What I've learned about America from my recent travels, wine, and the holidays

E Pluribus Unum. Out of many, one. The flags of the many places we've come from -- the world's vibrant nations -- hang majestically at the Kennedy Center in Washington, DC.

I traveled to Sweden in November, to the village of Grundsund where about seven hundred people live on the coast of the Skagerrak, the strait that connects the North Sea (and, ultimately, the Atlantic Ocean) to the the Baltic Sea. There I found cousins descended from my great-great-grandfather, Jakob, whose son Gustav (my great-grandfather) had long-ago immigrated to the United States.
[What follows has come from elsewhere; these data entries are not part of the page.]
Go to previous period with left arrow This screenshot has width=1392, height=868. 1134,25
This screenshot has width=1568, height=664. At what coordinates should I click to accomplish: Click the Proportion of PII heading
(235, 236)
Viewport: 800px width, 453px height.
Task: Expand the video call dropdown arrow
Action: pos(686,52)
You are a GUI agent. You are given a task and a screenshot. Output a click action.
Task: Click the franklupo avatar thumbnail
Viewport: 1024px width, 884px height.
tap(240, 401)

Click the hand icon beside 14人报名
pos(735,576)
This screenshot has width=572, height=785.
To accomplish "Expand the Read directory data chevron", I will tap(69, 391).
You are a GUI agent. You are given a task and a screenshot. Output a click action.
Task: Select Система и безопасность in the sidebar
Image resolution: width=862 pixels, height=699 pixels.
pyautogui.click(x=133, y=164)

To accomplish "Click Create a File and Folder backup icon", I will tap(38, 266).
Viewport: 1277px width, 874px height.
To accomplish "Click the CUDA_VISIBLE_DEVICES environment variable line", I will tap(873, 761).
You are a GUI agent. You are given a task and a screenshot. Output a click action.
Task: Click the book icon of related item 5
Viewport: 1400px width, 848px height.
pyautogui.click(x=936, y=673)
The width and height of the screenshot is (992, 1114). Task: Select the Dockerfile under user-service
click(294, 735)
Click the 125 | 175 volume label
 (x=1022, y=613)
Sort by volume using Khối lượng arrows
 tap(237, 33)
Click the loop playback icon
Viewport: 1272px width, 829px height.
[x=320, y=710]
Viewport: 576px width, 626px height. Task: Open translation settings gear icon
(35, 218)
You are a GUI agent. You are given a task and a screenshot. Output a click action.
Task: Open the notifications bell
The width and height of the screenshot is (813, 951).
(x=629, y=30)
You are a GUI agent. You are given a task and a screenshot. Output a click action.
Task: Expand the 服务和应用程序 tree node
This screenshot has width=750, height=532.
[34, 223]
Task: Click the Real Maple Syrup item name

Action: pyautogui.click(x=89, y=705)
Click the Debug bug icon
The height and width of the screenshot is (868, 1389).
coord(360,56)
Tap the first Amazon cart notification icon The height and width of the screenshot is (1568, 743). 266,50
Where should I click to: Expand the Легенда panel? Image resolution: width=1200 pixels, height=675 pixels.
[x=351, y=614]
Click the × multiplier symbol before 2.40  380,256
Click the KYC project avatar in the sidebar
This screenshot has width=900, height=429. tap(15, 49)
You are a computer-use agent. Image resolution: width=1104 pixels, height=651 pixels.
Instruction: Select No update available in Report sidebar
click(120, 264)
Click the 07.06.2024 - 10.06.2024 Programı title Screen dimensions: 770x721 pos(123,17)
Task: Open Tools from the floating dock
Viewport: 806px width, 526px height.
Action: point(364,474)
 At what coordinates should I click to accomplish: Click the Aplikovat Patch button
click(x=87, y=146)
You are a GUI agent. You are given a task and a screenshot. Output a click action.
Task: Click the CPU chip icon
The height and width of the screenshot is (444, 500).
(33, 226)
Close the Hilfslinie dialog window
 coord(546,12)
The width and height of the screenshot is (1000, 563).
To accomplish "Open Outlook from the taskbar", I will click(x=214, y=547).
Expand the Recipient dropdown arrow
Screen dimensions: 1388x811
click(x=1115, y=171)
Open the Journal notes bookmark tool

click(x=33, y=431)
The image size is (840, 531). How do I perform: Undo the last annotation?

On returning home, I began to think about the Swedish traditions and practices that had been passed through my family over many years, despite the ability to speak the language having passed into history several generations ago. Meghan and I served Swedish meatballs at our Christmas party. I cooked Swedish pancakes for breakfast on Christmas Day. My mother decorated her Christmas tree, as she always has, with Swedish flags. We drank Akvavit and sang Helan Går on Christmas Day, despite the fact that only a couple of us actually know the real words and what they mean (apologies to our cousins, who videoed in via Facebook Messenger to find their American relatives swinging glasses and singing mostly gibberish).

At some point in my musing about all this, I realized how odd the notion that I, an American, should think of myself as being 1/4 Swedish must be to all of those cousins. They're just as Swedish as I am American, right? This was my first big revelation: In the typical American telling of our individual stories, we tend to equate nationality with citizenship, not with ethnicity. Because most of us descend from people who came from somewhere else, and because many of our families have not -- in the grand sweep of time -- been here all that long, the distinctly American concept of ethnicity is one of a guy like me: 1/4 Swedish, 1/8 English, 1/8 Native American, and the remaining 1/2 an indeterminate blend of Irish, Welsh, German, and French. The more blended we get, the more American we become, while the ethnic heritage that comes to characterize the individual or the family is often the one that is spoken the loudest. The one whose stories get told. Whose songs get sung. Whose food gets cooked. Whose drinks get poured.

Like so many of its people, American wine comes from somewhere else, too. France's Pinot Noir grows splendidly in Oregon while Germany's Riesling has made New York a big wine producer. Vidal Blanc, a French hybrid created in the 1930s, has succeeded in Massachusetts (and elsewhere). Chambourcin is the child of unknown French and American parents. Several years ago, David Pagán Castaño, the winemaker at Virginia's Potomac Point Vineyard and Winery, created Vino Camino, a blend of Virginia's excellent Cabernet Franc (thanks again, France) and Monastrell imported from Spain. I even recently tried a lovely bottle of Tempranillo -- Spain's noble grape -- produced in Texas. And just as Americans tend to equate nationality with citizenship (what we are), rather than ethnicity (where we came from), so too do we know our wines by their grape (what they are) -- Tempranillo or Pinot Noir -- rather than the European way of naming wine by place (where they're from): Rioja or Burgundy.

You see, like our wine, the American people are imported and blended from the good stuff of other places, tempered and given unique character by our "new" surroundings, the terrain and climate of human experience. Whatever greatness you ascribe to America, the thing that "Makes America Great", doesn't happen in spite of our fractional origins... it happens because of them. America is a great country because those who came before us lived in a nation where they could pass on their traditions so that today, in 2017, I can raise a glass and sing Swedish drinking songs (however poorly) with my big Swedish-Jamaican-English-German-Mexican-Irish-Ukrainian-Portuguese-Jewish-Catholic-Protestant-and-whatever-else family.

That family stood around the table holding hands and saying a prayer at Thanksgiving, two weeks after I returned from Sweden. Said the prayer, "If there is anyone out there who wonders whether immigrants have a place in this country, send them to this house and have them sit at this table with us." Today is January 18, 2017. I know this is going to be a really difficult week for many people, but the thing that these holidays, wine, and my recent travels have taught me about America is this: We're great because of you.